Вот не думал, не гадал – в Москву попасть, в наш град первопрестольный! Вожделенный случай, о коем мечтал и денно и нощно. Кабы маменька-то про то знала-ведала! Да доберемся ли еще? Нет, русские не отдадут Москвы-матушки! И куда занесет еще меня театр войны? Быть может, приближаюсь к вратам смертным… Но, пока что взираю на все равнодушно. Не ратный ведь человек; так что может со мною приключиться?
А этакий поход – дело, ох куда нелегкое! С раннего утра до позднего вечера все вперед да вперед. Днем жарища нестерпимая.
– Та же Италия! – жалуются французы. – Хуже Италии – пекло адское!
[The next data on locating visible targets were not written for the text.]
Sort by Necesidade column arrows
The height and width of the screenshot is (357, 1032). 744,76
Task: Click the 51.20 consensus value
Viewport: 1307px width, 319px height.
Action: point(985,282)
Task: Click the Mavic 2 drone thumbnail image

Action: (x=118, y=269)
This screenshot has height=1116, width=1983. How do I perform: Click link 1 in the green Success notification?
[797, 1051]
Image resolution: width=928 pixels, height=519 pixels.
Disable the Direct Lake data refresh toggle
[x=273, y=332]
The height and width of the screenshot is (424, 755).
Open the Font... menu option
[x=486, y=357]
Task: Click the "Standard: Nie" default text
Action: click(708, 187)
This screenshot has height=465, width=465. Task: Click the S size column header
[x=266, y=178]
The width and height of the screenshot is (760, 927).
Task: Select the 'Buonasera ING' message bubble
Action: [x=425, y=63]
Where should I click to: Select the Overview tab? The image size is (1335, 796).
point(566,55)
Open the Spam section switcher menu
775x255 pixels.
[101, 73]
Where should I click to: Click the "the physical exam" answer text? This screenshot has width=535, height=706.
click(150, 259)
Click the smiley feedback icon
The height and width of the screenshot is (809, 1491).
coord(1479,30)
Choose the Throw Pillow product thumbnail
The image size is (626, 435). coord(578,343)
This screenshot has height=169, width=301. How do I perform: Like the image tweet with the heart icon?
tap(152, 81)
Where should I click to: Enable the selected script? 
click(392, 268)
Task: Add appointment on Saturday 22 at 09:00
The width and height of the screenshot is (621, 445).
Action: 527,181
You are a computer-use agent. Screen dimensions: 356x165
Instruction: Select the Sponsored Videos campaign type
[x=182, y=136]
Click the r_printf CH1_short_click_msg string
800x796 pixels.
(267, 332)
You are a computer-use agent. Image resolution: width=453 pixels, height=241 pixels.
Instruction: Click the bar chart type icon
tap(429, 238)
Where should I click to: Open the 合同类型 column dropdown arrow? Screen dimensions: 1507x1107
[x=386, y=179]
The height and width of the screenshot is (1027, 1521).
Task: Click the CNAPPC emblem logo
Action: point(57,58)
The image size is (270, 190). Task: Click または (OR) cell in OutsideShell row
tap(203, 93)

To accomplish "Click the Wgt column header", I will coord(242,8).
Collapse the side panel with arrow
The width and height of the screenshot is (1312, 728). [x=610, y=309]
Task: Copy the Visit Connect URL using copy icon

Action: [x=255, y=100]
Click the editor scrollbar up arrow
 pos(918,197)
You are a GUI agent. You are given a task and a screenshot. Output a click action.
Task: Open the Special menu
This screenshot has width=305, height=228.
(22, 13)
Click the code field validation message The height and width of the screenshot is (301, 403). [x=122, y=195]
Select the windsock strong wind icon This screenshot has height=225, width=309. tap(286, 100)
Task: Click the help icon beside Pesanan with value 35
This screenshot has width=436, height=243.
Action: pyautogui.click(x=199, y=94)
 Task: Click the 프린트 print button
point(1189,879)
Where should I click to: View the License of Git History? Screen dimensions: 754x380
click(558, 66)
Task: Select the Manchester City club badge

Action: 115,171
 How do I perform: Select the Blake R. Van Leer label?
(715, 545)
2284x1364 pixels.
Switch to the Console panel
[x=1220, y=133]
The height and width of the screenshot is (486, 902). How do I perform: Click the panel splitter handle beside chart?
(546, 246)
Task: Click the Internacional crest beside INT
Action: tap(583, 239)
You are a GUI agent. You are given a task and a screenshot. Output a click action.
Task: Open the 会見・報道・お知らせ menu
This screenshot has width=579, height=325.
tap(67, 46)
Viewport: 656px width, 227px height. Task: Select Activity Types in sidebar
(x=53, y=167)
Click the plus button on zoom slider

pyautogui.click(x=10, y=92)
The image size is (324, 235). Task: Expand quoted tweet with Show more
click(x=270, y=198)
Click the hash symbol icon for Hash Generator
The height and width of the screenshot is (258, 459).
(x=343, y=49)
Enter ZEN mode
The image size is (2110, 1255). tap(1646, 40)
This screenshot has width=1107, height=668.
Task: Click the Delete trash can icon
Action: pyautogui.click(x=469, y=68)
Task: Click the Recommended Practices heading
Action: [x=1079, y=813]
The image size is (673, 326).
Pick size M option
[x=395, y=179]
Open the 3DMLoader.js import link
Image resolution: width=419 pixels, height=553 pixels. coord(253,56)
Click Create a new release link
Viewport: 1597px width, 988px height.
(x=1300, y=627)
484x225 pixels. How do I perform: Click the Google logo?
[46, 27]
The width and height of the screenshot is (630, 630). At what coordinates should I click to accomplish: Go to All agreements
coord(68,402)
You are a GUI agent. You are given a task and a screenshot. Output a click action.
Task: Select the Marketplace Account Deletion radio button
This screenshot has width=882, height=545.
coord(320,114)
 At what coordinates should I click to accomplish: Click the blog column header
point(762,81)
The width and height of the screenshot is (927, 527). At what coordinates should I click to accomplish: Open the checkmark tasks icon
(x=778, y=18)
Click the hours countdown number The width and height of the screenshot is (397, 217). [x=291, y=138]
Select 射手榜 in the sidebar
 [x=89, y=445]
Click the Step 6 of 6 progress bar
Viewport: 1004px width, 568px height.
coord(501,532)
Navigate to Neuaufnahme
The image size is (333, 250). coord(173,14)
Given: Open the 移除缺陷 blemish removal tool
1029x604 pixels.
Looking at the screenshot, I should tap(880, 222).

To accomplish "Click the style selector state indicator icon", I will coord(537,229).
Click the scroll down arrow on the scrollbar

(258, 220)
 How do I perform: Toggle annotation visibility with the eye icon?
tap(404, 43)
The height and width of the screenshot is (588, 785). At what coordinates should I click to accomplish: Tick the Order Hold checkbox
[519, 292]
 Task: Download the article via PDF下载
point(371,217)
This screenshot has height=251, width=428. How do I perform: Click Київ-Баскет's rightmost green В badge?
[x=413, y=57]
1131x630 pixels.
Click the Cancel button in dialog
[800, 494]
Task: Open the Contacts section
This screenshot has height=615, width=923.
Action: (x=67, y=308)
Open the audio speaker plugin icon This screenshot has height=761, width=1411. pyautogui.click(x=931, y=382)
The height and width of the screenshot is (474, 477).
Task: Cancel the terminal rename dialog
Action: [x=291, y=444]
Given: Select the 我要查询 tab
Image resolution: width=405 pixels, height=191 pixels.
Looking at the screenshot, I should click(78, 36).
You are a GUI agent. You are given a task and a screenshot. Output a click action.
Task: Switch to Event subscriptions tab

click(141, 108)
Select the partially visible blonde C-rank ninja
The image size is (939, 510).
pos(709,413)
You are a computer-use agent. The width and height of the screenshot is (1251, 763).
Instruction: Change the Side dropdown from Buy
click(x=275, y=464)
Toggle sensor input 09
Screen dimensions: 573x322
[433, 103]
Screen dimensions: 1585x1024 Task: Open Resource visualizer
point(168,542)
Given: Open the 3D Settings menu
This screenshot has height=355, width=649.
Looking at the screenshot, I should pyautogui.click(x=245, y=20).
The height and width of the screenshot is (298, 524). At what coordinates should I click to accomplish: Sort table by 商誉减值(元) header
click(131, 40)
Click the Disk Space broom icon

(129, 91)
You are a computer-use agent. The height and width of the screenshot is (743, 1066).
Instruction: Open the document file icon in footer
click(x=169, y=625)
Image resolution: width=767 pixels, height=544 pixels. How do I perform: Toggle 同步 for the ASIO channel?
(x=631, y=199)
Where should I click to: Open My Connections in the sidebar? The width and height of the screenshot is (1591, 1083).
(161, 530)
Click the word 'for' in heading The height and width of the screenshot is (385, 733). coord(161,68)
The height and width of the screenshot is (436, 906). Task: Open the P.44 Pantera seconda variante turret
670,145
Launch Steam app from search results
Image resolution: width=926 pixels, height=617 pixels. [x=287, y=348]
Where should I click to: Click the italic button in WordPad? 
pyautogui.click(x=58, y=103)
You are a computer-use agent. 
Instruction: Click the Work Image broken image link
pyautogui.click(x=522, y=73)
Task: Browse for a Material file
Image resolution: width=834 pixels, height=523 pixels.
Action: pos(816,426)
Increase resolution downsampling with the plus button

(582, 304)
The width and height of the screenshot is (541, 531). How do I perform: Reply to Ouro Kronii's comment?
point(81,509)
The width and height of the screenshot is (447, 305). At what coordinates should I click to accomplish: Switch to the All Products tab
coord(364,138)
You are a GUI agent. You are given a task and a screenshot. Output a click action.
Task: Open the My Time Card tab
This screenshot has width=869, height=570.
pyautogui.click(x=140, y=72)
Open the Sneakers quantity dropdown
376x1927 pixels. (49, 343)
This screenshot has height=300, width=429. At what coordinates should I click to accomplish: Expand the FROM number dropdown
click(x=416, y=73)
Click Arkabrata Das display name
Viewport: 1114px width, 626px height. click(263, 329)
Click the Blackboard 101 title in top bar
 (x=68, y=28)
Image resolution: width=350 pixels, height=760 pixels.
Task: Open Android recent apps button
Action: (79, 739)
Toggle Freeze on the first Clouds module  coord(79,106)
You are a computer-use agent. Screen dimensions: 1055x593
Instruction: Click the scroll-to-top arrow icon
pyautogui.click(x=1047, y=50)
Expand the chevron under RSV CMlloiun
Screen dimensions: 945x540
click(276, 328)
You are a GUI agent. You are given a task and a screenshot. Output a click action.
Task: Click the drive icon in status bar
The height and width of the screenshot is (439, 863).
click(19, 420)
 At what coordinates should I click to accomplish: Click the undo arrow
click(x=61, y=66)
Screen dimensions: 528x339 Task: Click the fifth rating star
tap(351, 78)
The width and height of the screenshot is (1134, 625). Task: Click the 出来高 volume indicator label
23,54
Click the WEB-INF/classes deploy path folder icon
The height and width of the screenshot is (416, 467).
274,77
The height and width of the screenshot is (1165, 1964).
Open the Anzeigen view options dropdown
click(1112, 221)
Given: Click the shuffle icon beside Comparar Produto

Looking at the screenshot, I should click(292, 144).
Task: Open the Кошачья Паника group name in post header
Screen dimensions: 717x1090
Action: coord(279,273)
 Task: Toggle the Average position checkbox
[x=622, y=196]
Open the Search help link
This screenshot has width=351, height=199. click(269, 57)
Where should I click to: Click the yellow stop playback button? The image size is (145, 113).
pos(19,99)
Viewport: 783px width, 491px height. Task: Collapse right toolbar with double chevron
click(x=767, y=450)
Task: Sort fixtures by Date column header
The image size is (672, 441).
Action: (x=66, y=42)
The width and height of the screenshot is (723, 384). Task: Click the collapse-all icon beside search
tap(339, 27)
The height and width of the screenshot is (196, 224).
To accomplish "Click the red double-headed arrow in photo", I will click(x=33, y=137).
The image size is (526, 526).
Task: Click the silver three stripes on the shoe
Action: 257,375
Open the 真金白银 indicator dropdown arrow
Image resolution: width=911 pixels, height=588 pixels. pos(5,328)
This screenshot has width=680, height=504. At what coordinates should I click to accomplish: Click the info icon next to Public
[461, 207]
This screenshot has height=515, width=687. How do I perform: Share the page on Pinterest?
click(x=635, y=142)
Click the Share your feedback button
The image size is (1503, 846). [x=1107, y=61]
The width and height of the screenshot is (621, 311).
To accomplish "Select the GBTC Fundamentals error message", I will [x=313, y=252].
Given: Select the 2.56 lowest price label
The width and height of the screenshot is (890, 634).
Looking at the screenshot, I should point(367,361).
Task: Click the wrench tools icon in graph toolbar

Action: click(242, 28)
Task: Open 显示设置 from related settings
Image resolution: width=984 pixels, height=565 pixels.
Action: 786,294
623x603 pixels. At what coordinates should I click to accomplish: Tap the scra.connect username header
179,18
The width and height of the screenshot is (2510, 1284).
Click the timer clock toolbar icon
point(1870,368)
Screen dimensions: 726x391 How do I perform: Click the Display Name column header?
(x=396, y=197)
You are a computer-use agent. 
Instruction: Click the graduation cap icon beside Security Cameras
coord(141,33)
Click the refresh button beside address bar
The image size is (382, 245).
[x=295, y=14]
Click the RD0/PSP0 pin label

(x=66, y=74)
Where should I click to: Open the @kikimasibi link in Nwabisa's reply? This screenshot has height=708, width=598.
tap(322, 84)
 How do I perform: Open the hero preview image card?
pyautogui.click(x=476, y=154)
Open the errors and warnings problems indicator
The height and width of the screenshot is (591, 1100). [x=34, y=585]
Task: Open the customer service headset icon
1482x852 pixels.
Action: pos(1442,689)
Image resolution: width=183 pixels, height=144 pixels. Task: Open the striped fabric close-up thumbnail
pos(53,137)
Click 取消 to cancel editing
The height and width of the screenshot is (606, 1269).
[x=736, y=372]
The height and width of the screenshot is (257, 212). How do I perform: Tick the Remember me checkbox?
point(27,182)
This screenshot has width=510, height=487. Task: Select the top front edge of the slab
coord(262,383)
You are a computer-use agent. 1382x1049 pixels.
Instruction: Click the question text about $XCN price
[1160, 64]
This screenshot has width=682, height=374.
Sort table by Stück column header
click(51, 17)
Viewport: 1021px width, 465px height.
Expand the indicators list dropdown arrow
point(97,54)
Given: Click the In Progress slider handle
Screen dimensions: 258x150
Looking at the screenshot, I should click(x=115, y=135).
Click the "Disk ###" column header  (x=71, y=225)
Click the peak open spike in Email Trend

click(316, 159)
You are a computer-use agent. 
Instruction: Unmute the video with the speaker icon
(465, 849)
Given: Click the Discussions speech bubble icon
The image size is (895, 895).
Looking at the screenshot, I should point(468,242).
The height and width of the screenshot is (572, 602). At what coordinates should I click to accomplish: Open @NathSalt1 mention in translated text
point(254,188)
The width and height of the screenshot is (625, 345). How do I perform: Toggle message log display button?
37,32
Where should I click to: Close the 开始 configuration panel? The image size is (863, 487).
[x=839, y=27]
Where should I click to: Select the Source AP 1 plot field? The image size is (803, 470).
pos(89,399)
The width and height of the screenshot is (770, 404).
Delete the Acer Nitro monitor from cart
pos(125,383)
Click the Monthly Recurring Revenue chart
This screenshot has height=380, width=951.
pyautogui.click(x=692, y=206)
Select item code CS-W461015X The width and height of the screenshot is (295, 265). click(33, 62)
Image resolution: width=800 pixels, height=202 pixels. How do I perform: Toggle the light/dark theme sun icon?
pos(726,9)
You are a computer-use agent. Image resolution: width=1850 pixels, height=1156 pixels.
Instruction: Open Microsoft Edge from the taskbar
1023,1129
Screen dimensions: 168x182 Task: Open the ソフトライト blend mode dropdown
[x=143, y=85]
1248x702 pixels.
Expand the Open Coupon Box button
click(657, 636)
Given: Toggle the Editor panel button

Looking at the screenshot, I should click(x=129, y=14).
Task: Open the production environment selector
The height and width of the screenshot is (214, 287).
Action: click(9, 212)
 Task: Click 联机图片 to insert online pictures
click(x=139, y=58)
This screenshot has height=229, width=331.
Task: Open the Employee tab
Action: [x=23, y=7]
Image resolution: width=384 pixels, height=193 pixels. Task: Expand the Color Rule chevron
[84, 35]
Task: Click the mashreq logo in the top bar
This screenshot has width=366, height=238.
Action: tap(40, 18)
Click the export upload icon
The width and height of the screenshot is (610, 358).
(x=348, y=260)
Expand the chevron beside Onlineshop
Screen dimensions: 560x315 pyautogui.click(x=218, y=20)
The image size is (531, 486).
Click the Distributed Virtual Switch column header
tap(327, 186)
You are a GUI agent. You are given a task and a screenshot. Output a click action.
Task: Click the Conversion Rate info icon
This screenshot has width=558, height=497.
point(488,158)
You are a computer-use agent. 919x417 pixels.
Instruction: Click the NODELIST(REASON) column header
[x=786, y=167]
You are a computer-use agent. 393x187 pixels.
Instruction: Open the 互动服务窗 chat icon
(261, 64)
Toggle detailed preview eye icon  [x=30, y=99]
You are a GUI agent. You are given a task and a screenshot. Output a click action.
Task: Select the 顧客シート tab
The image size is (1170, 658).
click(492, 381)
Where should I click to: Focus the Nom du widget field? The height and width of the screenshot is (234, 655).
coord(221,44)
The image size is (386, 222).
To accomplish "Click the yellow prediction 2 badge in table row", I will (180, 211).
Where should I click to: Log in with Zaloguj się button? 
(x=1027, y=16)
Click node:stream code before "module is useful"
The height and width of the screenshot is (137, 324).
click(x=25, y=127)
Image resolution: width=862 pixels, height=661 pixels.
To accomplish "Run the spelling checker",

От пехоты да от конских копыт пыль облаком, глаза ест, в нос и глотку забивается. А тебя, без вкушения хлеба и воды, все вперед гонят:
– Марше! марше!
Попадается речка, ручеек; промочил бы горло, ан нет:
– Чего стал? Марше!
Наконец-то привал – слава Тебе, Господи! Уляжешься в лесу у костра; да леса-то все сосновые, болотистые, комариное царство: жужжат проклятые, как рой пчелиный, кусаются что собаки.
…Не дописал, как Мушерон тетрадь из-под рук вырвал:
– Это что у тебя?
– Дневник.
– Эге! Г-н лейтенант!
Подошел д’Орвиль:
– А что?
– Не угодно ли поглядеть: наш пти буржуа дневник ведет. Не шпионом ли уж к нам приставлен?
Рассмеялся тот:
– Да не сами ли мы его с собой забрали? И что он в нашем военном деле смыслит?
– Так пускай вам прочитает что сейчас написал.
– Извольте, – говорю, – по-русски прочитать или перевести?
– Само собой, перевести.
Перевел я им страницу, другую.
– Ну что Мушерон? – говорит лейтенант. – Похоже на донос шпиона?
– А вот пускай-ка с первой страницы прочитает.